TASK DIRECTIONS> From the listing below, set down exactly the lines between the one holding "Aan de muur (354, 99)" and the one holding "Preferowana czas kontaktu: (65, 410)", inclusive. No other line is wanted.

EXERCISE INPUTS>
+++
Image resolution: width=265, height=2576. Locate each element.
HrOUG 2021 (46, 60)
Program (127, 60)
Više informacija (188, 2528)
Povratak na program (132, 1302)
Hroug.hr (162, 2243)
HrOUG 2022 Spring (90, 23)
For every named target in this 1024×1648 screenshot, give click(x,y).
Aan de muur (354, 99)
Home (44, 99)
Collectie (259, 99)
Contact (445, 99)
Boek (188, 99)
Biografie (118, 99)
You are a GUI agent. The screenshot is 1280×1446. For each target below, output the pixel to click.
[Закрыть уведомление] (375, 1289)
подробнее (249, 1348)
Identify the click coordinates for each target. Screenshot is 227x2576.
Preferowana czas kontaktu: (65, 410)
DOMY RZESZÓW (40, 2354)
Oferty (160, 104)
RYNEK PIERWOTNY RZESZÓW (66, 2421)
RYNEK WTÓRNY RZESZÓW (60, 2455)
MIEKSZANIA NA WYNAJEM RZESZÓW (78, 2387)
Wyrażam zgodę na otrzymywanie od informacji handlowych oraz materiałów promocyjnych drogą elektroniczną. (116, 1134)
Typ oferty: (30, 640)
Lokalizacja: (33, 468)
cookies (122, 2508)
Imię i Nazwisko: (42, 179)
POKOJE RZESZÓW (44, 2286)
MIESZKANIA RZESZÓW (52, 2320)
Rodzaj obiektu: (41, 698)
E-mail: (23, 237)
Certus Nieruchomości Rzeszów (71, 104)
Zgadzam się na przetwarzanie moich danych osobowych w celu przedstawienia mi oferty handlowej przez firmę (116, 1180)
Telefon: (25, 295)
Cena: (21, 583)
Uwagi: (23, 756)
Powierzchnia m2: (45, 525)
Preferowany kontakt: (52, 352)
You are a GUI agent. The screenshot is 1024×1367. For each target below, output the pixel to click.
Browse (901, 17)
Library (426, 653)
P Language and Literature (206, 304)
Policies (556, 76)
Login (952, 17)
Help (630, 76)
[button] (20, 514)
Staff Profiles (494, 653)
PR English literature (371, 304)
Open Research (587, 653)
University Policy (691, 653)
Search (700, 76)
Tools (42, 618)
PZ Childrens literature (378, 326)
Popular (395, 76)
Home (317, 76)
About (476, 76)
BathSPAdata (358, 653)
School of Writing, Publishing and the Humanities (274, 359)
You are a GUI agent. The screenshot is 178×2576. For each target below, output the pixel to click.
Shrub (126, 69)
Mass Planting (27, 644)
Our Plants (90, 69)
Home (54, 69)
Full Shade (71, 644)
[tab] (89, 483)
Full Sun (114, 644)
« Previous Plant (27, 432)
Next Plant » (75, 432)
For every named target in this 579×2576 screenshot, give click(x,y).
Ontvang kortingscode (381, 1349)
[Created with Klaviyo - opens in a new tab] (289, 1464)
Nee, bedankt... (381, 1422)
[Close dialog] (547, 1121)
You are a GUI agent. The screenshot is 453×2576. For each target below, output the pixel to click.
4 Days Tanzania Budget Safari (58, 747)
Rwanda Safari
+++
ANSWER BELOW>
Aan de muur (354, 99)
Home (44, 99)
Collectie (259, 99)
Contact (445, 99)
Boek (188, 99)
Biografie (118, 99)
You are a GUI agent. The screenshot is 1280×1446. For each target below, output the pixel to click.
[Закрыть уведомление] (375, 1289)
подробнее (249, 1348)
Identify the click coordinates for each target. Screenshot is 227x2576.
Preferowana czas kontaktu: (65, 410)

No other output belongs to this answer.